ATHENS, Ohio — The City of Athens plans to start a conservation cemetery, which will allow natural burials within the city limits while supporting land conservation.
Natural burials are done without using embalming fluid or burial vaults and typically involve only simple natural materials, such as a shroud for the body, and a wooden board to set the body into the ground.
The city plans to use about 80 acres located off Hope Drive that it previously purchased using Clean Ohio funds, Athens Service Safety Director Andy Stone said at the June 1 Athens City Council meeting.
Chiki told the Independent in an interview on May 28 that the city hopes the property will be ready for interments in nine months to a year.
Chiki said a conservation cemetery in the city would meet the growing demand for natural burials demonstrated by interest in the Southeast Ohio Natural Burial Working Group. He said many people are interested in death practices that are more ecologically friendly than conventional burial or cremation.
Additionally, the conservation cemetery would provide new options for people to be buried in Athens. Chiki said that although the West Union Cemetery is not full, options for new sales are very limited.
“It seems like there’s an interest and a need and we’re in a position to be able to potentially meet that,” Chiki said.
The land off Hope Drive must be conserved, according to easement restrictions in place through the Clean Ohio program, Stone said at the meeting. It’s home to an existing cemetery, the Mansfield Cemetery.
The city “recently rediscovered that the Mansfield Cemetery is on city-owned land in that tract,” Stone said.
“This is our ultimate goal, is to reactivate the Mansfield Cemetery and make the land that is in the immediate vicinity of that function as a conservation cemetery, which we think is something that would be sought after by both members of the Athens public and the people from the wider surrounding area, and it is in line with the conservation easement that is on that land,” Stone said.
Stone said the city is closing in on a contract with The Gathering Place, a peer recovery organization that serves adults with lived experience of a mental health issue or substance use disorder.

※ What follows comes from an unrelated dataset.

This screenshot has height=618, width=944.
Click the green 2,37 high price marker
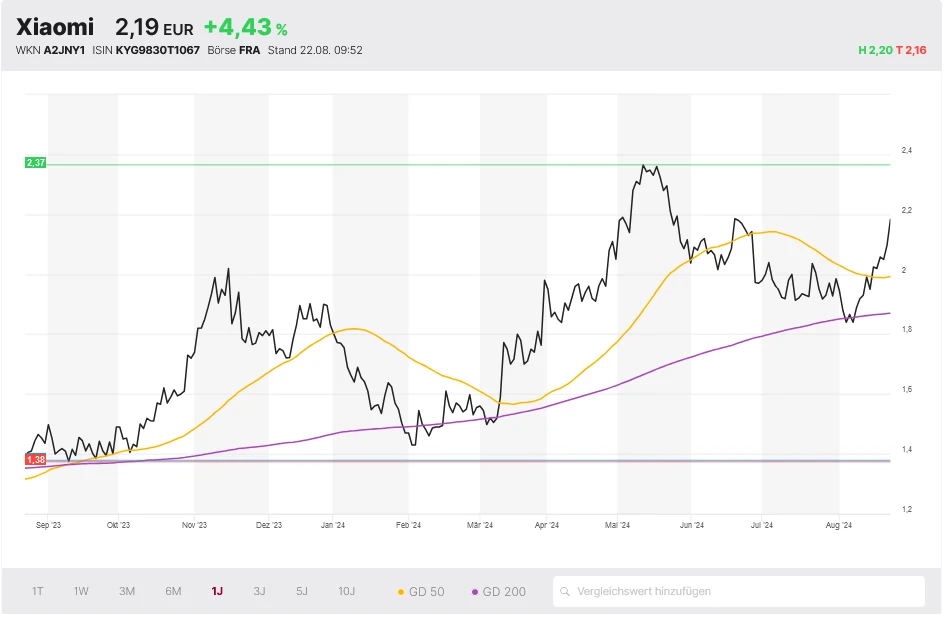(x=36, y=162)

The contract would allow the city to use funds it received through the One Ohio Opioid Fund to pay people in recovery to build trails on the land, which would “improve employability,” Chiki said in an email to the Independent.
The Independent emailed Ginger Schmalenberg, director of The Gathering Place, on June 3 for comment. At publication time, she had not yet responded. We will update this story when comments are received.
“Regardless of whether the conservation cemetery becomes a reality, the supervised program will be utilized at the site to first establish a walking/hiking route to the historic Mansfield Cemetery so that cleanup and restoration work can begin,” Chiki said.
One major task ahead for the city is an environmental review of the area.
“We got to really survey out the whole site, really understand the soils, understand the tree cover, understand protected species, understand invasive species, and work for truly conserving and restoring the site rather than just going in and starting to place bodies,” Chiki said in a phone interview.
He added in an email that the environmental review will help the city determine where burials can take place, and how many.
“There are certainly areas that are too steep, rocky, or have habitat that we would want to avoid,” he said in the email.
Additionally, the administration will need to continue to communicate its plans with the city’s Environment and Sustainability Commission, Chiki said, which it already has done in two meetings.
The city will also need to register the cemetery with the state, establish fees, rules, regulations, interment practices, and “logistics for doing the actual burials,” according to Chiki. Even marketing must be considered, he said.
Furthermore, the city will need “to include restrictions for use of funds/accounts for cemetery and conservation uses, and indigent and need based interments,” Chiki said.
The city will then partner with area funeral homes to spread word about the opportunity and build an interest list for those who intend to buy spaces. Finally, the city will conduct sales.
Much of that work will take place this summer, Chiki said, when two city interns will support the development of the project.
“This area of the state, Southeast Ohio, is ready for natural burial, especially because of the affordability crisis,” Wenda Sheard, a longtime advocate for natural burial and volunteer with the Southeast Ohio Natural Burial Working Group, told the Independent.
She said it is “heartbreaking” to watch people go into debt to bury their loved ones.
Asked about the prospect of a conservation cemetery in Athens, Sheard said, “I am thrilled, absolutely thrilled.”